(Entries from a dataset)
● ● ● ●

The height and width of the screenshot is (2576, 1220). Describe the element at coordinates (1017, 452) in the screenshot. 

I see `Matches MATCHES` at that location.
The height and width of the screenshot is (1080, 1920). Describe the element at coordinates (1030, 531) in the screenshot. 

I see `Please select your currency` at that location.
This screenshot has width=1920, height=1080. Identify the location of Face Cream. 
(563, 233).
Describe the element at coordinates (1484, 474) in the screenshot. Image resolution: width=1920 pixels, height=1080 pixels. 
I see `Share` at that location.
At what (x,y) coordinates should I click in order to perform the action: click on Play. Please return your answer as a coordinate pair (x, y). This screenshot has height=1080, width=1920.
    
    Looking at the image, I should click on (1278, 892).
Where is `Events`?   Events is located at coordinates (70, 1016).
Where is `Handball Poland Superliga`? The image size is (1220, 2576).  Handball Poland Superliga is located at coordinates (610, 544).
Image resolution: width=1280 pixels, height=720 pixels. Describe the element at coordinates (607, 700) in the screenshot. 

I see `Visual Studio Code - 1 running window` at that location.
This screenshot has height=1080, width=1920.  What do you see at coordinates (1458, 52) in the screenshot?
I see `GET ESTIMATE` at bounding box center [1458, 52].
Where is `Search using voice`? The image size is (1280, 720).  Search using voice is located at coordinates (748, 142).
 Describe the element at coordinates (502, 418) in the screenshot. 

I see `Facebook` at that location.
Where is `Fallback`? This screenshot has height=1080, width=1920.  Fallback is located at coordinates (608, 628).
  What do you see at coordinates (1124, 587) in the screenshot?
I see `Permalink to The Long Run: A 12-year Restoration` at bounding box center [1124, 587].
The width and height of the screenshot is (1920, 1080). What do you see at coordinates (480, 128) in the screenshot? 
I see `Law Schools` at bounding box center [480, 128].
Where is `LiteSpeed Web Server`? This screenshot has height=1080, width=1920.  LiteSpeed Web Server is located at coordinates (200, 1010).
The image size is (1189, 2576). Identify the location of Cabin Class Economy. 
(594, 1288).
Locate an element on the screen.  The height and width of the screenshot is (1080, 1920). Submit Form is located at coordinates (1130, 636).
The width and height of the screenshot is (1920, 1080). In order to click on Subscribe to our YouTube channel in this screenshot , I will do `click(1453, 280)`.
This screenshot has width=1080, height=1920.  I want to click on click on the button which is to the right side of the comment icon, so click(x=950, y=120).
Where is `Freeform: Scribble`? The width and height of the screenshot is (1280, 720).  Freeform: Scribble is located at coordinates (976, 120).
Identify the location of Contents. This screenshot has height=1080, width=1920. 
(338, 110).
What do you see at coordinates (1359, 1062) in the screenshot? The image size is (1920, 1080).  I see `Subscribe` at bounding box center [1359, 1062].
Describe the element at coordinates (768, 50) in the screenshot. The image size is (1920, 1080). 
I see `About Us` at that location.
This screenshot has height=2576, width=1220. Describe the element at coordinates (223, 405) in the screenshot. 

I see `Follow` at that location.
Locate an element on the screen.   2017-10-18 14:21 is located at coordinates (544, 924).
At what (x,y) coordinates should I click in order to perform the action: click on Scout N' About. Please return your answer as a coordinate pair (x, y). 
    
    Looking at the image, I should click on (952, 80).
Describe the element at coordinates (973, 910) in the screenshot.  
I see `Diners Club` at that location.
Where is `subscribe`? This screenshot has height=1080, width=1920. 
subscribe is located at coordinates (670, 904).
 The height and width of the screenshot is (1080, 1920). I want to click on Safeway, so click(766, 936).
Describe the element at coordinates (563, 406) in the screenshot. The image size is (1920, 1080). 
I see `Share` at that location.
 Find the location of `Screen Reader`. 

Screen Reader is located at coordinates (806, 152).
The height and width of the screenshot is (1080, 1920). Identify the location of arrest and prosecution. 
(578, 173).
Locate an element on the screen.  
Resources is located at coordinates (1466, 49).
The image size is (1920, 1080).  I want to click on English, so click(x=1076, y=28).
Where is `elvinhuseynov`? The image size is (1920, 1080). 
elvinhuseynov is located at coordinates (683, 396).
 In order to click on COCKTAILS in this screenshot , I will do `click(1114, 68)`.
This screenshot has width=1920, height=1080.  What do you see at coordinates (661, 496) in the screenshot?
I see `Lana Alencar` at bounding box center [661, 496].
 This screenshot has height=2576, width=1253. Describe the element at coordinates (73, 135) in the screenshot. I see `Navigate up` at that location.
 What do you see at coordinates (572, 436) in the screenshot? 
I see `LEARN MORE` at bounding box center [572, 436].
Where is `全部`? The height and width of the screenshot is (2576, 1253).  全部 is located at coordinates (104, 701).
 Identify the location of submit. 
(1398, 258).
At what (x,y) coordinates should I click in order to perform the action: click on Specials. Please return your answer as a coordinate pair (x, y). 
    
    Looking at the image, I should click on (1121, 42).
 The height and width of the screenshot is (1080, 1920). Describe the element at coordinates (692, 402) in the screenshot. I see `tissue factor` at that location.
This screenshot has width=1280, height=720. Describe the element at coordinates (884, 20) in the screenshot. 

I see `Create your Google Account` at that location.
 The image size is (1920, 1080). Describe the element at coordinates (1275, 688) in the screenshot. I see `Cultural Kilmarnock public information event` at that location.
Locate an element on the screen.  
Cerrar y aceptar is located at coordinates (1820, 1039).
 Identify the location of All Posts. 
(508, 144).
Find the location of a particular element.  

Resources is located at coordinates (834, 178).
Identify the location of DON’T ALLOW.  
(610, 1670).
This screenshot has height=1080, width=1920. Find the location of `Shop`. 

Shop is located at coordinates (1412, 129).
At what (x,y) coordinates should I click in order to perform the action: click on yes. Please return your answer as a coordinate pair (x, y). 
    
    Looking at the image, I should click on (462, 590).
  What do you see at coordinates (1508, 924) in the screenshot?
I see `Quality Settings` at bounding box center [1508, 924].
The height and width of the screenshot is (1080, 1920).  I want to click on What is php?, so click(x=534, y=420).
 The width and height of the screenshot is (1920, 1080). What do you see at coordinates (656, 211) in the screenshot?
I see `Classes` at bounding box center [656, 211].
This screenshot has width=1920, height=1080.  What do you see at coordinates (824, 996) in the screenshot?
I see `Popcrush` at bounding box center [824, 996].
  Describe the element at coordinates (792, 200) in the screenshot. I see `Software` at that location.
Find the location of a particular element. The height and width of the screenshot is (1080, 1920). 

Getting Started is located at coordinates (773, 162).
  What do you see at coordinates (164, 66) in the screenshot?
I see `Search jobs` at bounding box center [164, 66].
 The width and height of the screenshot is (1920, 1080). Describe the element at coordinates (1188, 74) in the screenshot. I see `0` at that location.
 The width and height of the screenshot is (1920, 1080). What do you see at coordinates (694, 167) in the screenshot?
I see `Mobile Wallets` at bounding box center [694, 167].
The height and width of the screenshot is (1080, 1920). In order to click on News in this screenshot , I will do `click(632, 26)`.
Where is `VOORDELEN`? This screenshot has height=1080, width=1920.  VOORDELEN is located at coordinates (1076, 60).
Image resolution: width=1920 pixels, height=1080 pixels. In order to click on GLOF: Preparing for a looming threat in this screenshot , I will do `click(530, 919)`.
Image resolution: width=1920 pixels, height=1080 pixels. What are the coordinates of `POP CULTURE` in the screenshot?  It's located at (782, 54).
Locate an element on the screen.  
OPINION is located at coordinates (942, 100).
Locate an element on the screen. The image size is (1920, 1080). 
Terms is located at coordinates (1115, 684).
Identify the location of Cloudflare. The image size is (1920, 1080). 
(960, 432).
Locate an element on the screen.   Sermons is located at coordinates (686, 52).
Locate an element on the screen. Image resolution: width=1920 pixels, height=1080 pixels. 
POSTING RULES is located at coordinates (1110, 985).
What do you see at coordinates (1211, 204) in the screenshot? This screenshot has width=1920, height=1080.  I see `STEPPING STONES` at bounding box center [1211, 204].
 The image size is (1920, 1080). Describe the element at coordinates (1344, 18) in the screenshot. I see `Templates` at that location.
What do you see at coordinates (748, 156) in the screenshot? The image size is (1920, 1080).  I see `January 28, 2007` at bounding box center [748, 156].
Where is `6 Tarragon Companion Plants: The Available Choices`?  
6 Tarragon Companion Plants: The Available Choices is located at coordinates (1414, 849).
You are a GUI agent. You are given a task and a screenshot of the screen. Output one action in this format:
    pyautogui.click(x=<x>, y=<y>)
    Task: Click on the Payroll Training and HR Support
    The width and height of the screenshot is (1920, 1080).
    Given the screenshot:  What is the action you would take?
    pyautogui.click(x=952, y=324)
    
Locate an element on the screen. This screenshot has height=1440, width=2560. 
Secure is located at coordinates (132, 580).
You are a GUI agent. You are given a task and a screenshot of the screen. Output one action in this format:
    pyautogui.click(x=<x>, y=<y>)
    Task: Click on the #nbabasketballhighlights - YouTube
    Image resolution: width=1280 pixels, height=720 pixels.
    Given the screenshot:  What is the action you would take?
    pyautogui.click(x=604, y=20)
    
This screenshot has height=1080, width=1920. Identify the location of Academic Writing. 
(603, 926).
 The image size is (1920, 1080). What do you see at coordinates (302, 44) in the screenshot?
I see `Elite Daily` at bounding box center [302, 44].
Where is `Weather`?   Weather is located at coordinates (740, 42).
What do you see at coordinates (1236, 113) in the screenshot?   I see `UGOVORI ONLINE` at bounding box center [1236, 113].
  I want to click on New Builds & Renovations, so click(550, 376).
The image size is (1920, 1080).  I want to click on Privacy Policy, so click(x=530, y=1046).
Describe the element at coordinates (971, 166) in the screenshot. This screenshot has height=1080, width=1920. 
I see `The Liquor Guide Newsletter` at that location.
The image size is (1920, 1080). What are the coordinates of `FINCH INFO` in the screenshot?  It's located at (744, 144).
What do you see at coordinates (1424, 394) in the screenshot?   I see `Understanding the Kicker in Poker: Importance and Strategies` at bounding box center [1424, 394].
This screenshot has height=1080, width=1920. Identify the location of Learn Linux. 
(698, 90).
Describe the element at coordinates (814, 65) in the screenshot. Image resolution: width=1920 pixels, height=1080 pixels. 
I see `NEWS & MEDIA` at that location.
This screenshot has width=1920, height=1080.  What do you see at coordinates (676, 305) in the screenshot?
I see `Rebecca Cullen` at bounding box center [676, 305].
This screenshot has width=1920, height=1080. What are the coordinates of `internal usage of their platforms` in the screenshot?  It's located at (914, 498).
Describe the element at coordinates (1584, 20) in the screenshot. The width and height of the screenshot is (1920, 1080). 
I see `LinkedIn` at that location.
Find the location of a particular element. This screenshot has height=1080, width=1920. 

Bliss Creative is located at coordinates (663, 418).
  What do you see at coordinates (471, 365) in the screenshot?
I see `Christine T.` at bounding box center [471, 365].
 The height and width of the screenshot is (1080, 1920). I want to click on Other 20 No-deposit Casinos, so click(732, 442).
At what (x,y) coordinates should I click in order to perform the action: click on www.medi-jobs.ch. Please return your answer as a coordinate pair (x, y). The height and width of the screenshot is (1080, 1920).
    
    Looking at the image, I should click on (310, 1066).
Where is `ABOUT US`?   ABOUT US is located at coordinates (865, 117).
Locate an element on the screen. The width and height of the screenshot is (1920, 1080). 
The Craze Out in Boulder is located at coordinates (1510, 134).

● ● ● ●

§ Work to do
Repeat the items verbatim, starting with the line containing "coordinates (1076, 60)." and ending with the line containing "Secure is located at coordinates (132, 580).", both included.

§ Result below
Where is `VOORDELEN`? This screenshot has height=1080, width=1920.  VOORDELEN is located at coordinates (1076, 60).
Image resolution: width=1920 pixels, height=1080 pixels. In order to click on GLOF: Preparing for a looming threat in this screenshot , I will do `click(530, 919)`.
Image resolution: width=1920 pixels, height=1080 pixels. What are the coordinates of `POP CULTURE` in the screenshot?  It's located at (782, 54).
Locate an element on the screen.  
OPINION is located at coordinates (942, 100).
Locate an element on the screen. The image size is (1920, 1080). 
Terms is located at coordinates (1115, 684).
Identify the location of Cloudflare. The image size is (1920, 1080). 
(960, 432).
Locate an element on the screen.   Sermons is located at coordinates (686, 52).
Locate an element on the screen. Image resolution: width=1920 pixels, height=1080 pixels. 
POSTING RULES is located at coordinates (1110, 985).
What do you see at coordinates (1211, 204) in the screenshot? This screenshot has width=1920, height=1080.  I see `STEPPING STONES` at bounding box center [1211, 204].
 The image size is (1920, 1080). Describe the element at coordinates (1344, 18) in the screenshot. I see `Templates` at that location.
What do you see at coordinates (748, 156) in the screenshot? The image size is (1920, 1080).  I see `January 28, 2007` at bounding box center [748, 156].
Where is `6 Tarragon Companion Plants: The Available Choices`?  
6 Tarragon Companion Plants: The Available Choices is located at coordinates (1414, 849).
You are a GUI agent. You are given a task and a screenshot of the screen. Output one action in this format:
    pyautogui.click(x=<x>, y=<y>)
    Task: Click on the Payroll Training and HR Support
    The width and height of the screenshot is (1920, 1080).
    Given the screenshot:  What is the action you would take?
    pyautogui.click(x=952, y=324)
    
Locate an element on the screen. This screenshot has height=1440, width=2560. 
Secure is located at coordinates (132, 580).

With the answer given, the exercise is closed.